Thread: samples lost due to no permanent mapping and no file mapping

Status: Alpha

Brought to you by: maynardj, movement, ssuthiku, wcohen

oprofile-list

samples lost due to no permanent mapping and no file mapping

From: J L. <joh...@ho...> - 2020-07-21 01:03:01

Oprofiling an intensive postgresql workload running on a Lenovo P52 and 
lniux kernel 5.7.4,   I see very high numbers of both of these : 
approximately two-thirds of all user-space samples are being lost.  see 
operf.log below


The operf command I've used is

operf --vmlinux /mnt/bullbild/linux-5.7.4-bullarch/vmlinux --session-dir 
/tmp/oprof_session.200720-195024 --events 
cpu_clk_unhalted:30000045:thread:1:1 --callgraph --separate-cpu 
--system-wide


and it works but tells me

WARNING: Lost samples detected! See 
/tmp/oprof_session.200720-195024/samples/operf.log for details.

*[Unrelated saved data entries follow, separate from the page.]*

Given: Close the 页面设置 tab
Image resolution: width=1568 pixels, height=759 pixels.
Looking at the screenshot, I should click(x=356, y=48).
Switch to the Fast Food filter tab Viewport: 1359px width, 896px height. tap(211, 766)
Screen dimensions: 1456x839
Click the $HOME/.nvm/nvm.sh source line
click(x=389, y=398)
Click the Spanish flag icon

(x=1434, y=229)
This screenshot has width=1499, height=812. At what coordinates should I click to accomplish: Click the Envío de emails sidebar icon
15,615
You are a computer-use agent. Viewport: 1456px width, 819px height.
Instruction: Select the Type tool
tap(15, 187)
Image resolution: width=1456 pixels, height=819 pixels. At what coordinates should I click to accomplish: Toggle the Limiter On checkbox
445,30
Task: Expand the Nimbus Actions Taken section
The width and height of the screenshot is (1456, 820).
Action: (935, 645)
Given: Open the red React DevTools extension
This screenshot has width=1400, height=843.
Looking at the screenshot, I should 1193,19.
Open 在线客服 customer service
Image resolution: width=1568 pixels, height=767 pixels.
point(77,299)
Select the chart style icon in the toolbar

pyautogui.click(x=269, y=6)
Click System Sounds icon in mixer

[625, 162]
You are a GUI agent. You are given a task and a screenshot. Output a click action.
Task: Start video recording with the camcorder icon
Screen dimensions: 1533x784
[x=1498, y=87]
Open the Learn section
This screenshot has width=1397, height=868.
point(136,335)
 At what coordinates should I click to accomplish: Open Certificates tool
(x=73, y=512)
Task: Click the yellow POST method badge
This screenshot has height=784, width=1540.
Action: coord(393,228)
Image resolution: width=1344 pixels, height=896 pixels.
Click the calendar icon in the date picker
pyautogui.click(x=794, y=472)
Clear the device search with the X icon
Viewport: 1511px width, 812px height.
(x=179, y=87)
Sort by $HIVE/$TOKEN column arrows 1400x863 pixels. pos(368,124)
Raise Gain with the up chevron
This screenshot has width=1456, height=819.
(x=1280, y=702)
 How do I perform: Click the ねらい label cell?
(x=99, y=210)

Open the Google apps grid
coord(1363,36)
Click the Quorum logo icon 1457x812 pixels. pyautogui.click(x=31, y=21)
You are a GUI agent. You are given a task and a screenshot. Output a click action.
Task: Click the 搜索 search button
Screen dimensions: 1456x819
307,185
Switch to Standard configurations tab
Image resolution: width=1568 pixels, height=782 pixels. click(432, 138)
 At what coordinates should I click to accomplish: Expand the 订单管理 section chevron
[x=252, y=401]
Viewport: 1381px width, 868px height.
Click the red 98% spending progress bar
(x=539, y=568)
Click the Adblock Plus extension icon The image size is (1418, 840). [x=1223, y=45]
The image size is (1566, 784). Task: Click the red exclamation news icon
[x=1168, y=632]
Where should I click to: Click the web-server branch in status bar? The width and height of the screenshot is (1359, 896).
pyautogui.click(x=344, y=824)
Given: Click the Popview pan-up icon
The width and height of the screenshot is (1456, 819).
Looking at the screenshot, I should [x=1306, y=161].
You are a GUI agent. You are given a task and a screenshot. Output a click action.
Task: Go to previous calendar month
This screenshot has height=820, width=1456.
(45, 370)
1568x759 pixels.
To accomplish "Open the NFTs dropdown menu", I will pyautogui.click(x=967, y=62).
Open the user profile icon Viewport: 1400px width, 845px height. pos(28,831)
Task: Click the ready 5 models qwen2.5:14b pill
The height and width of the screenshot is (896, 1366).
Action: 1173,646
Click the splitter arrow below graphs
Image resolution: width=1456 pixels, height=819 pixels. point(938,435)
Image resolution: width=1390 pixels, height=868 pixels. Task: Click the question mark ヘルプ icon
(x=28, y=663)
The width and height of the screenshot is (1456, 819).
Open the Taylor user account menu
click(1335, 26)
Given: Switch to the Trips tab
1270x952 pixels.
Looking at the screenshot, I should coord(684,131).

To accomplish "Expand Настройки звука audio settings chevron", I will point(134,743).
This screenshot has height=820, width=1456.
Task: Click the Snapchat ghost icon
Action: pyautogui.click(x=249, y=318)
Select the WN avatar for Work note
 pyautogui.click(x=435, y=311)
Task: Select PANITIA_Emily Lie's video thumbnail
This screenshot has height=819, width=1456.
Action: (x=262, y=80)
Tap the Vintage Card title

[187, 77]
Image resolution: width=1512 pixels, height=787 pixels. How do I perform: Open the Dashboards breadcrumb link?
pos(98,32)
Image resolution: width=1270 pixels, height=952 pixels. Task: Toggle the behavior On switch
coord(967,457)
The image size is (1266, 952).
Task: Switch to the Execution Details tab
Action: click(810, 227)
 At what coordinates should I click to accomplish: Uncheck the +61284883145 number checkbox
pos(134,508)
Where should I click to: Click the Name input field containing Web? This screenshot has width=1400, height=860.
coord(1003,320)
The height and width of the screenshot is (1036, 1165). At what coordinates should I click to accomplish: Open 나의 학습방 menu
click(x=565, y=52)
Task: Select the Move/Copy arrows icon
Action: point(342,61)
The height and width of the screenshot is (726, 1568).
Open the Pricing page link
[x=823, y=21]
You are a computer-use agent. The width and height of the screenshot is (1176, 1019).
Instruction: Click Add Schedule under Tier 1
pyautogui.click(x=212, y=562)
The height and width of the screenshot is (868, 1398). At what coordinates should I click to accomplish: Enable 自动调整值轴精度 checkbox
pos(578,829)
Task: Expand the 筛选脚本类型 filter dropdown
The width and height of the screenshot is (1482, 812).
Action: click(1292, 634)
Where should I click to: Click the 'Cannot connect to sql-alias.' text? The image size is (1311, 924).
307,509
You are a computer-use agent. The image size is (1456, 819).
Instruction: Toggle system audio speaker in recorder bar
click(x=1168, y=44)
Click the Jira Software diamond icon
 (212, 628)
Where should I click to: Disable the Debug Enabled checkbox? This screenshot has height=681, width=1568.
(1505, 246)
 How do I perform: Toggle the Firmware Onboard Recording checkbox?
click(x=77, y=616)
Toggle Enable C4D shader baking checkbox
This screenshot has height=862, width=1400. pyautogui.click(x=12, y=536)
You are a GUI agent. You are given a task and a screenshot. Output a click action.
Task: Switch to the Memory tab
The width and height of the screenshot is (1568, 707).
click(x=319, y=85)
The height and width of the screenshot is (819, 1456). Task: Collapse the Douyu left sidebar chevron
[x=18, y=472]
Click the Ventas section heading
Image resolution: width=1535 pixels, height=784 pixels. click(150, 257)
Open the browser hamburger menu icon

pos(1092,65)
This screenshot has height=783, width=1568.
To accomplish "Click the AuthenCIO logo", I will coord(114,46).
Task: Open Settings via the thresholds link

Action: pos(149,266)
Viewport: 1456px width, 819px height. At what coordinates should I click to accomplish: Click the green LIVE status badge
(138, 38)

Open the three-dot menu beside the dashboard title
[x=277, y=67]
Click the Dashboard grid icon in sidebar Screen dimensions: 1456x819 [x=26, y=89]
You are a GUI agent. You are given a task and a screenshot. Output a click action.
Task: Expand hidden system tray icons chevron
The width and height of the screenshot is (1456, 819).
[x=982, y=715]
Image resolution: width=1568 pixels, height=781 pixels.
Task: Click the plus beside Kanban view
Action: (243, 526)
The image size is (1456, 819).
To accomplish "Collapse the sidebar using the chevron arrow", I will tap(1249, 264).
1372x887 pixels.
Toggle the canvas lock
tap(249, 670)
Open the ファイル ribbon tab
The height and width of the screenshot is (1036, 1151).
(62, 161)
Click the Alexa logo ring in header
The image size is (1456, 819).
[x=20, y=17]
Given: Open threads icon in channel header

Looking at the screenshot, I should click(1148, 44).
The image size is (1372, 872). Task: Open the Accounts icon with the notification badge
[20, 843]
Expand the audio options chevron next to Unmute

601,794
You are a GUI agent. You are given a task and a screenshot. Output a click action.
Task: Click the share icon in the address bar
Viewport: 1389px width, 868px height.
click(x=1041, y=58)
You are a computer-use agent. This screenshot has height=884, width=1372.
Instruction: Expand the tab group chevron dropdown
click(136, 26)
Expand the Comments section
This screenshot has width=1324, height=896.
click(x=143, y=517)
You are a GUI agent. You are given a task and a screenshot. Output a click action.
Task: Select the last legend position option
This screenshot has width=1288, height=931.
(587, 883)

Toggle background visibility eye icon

Lowering the sampling rate as suggested does not help :  I tried with a 
count of 99999999 and same high lost samples.


I assume oprofile somehow is unable to map the instruction pointer of 
the event to any process?      How does it do this? Is there any setting 
or control or hint that I can set to help it?     or ,  failing that,  
is there any way I can ask opreport to give me the results as raw 
instruction addresses?


Help!


Cheers,  John Lumby

___________________________________________________________

Profiling started at Mon Jul 20 19:50:24 2020
Profiling stopped at Mon Jul 20 19:51:25 2020

-- OProfile/operf Statistics --
Nr. non-backtrace samples: 9435
Nr. kernel samples: 1924
Nr. user space samples: 7511
Nr. samples lost due to sample address not in expected range for domain: 0
Nr. lost kernel samples: 0
Nr. samples lost due to sample file open failure: 0
Nr. samples lost due to no permanent mapping: 4967
Nr. user context kernel samples lost due to no app info available: 0
Nr. user samples lost due to no app info available: 0
Nr. backtraces skipped due to no file mapping: 4967
Nr. hypervisor samples dropped due to address out-of-range: 0
Nr. samples lost reported by perf_events kernel: 0

Re: samples lost due to no permanent mapping and no file mapping

From: William C. <wc...@re...> - 2020-07-21 13:49:01

On 7/20/20 9:03 PM, J Lumby wrote:
> Oprofiling an intensive postgresql workload running on a Lenovo P52 and lniux kernel 5.7.4,   I see very high numbers of both of these : approximately two-thirds of all user-space samples are being lost.  see operf.log below
> 
> 
> The operf command I've used is
> 
> operf --vmlinux /mnt/bullbild/linux-5.7.4-bullarch/vmlinux --session-dir /tmp/oprof_session.200720-195024 --events cpu_clk_unhalted:30000045:thread:1:1 --callgraph --separate-cpu --system-wide
> 
> 
> and it works but tells me
> 
> WARNING: Lost samples detected! See /tmp/oprof_session.200720-195024/samples/operf.log for details.
> 
> 
> Lowering the sampling rate as suggested does not help :  I tried with a count of 99999999 and same high lost samples.
> 
> 
> I assume oprofile somehow is unable to map the instruction pointer of the event to any process?      How does it do this? Is there any setting or control or hint that I can set to help it?     or ,  failing that,  is there any way I can ask opreport to give me the results as raw instruction addresses?
> 
> 
> Help!

Hi,

Which version of oprofile was being used?  I just did a release of oprofile-1.4.0 it has commit [a3742f]:

Use the mmap offset to correctly compute the IP location in a file

Newer versions of binutils are now now splitting the file into
multiple mmap loads. The assumption that the mmap for the executable
code in the file starts at the beginning of the file (that the file
offset is always zero) is no longer true. The computation to convert
the IP address into an offset needs to also use the offset.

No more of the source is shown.